━━━ FUENTE ━━━

En su cuento corto —tres páginas— publicado en 1953, Bradbury relata la primera expedición de una nave tripulada para recoger una muestra del Sol. No es un relato de ciencia ficción “dura” y, de hecho, algunos conceptos no se sostienen; solo una reflexión poética remotamente basada en el mito de Prometeo. Hace tres cuartos de siglo, antes de que volase el primer satélite artificial, cualquier fantasía sobre el espacio era aceptable.

Hoy, la fantasía se ha hecho realidad. A finales de noviembre la NASA anunciaba que su sonda Parker había tocado el Sol. Por lo menos, su atmósfera. A una altura sobre la fotosfera (la capa generalmente considerada la superficie de la estrella) de 8,5 millones de kilómetros o solo 12 radios solares. Y lo hizo moviéndose más rápido que ningún objeto hecho por el ser humano, a casi 590.000 kilómetros por hora. Y continúa en una trayectoria en suave espiral que en 2025 la llevará hasta menos de seis millones de kilómetros.

La temperatura superficial del Sol es de unos 5.600º C. Suficiente para derretir casi cualquier material. ¿Cómo puede una sonda resistir semejante castigo sin desintegrarse? En parte, gracias al escudo térmico que mantiene siempre dirigido hacia el Sol. Todos los equipos a bordo van agazapados tras esa protección. Incluso los paneles de células fotoeléctricas, que solo se despliegan del todo cuando la nave se mueve por regiones más alejadas.

━━━

* **CONSIGNA BREVE**:
En el texto sobre la sonda Parker, ¿a qué velocidad iba la sonda cuando tocó la atmósfera del Sol?

━━━ DATOS MOSTRADOS ━━━

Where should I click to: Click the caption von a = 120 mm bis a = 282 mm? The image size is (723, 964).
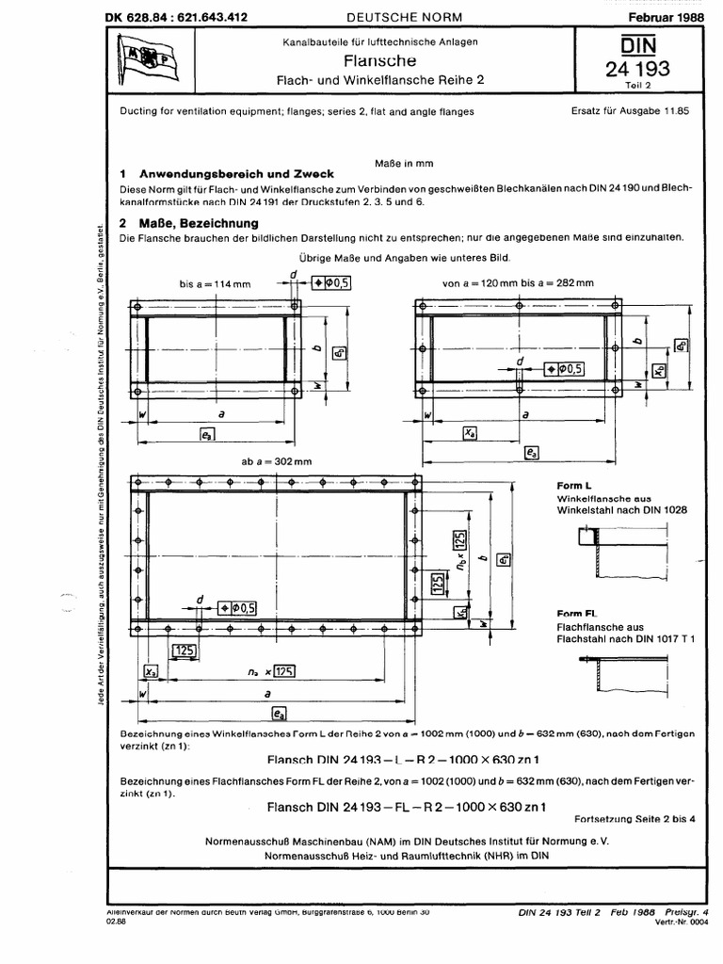pyautogui.click(x=518, y=282)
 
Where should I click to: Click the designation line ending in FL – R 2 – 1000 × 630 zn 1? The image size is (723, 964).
pyautogui.click(x=407, y=807)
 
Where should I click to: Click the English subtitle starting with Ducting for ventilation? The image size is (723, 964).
pyautogui.click(x=296, y=111)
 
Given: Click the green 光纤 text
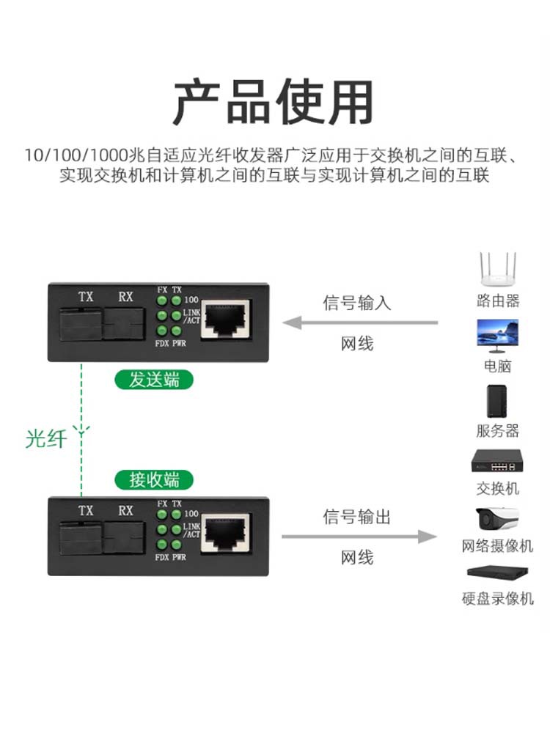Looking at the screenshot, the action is click(x=46, y=439).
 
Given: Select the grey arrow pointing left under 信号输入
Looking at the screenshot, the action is click(x=360, y=322).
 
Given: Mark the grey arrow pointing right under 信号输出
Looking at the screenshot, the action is click(x=360, y=537).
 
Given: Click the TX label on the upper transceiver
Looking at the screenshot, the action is click(x=86, y=297).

━━━

* **RESPUESTA COMPLETA**:
A casi 590.000 kilómetros por hora.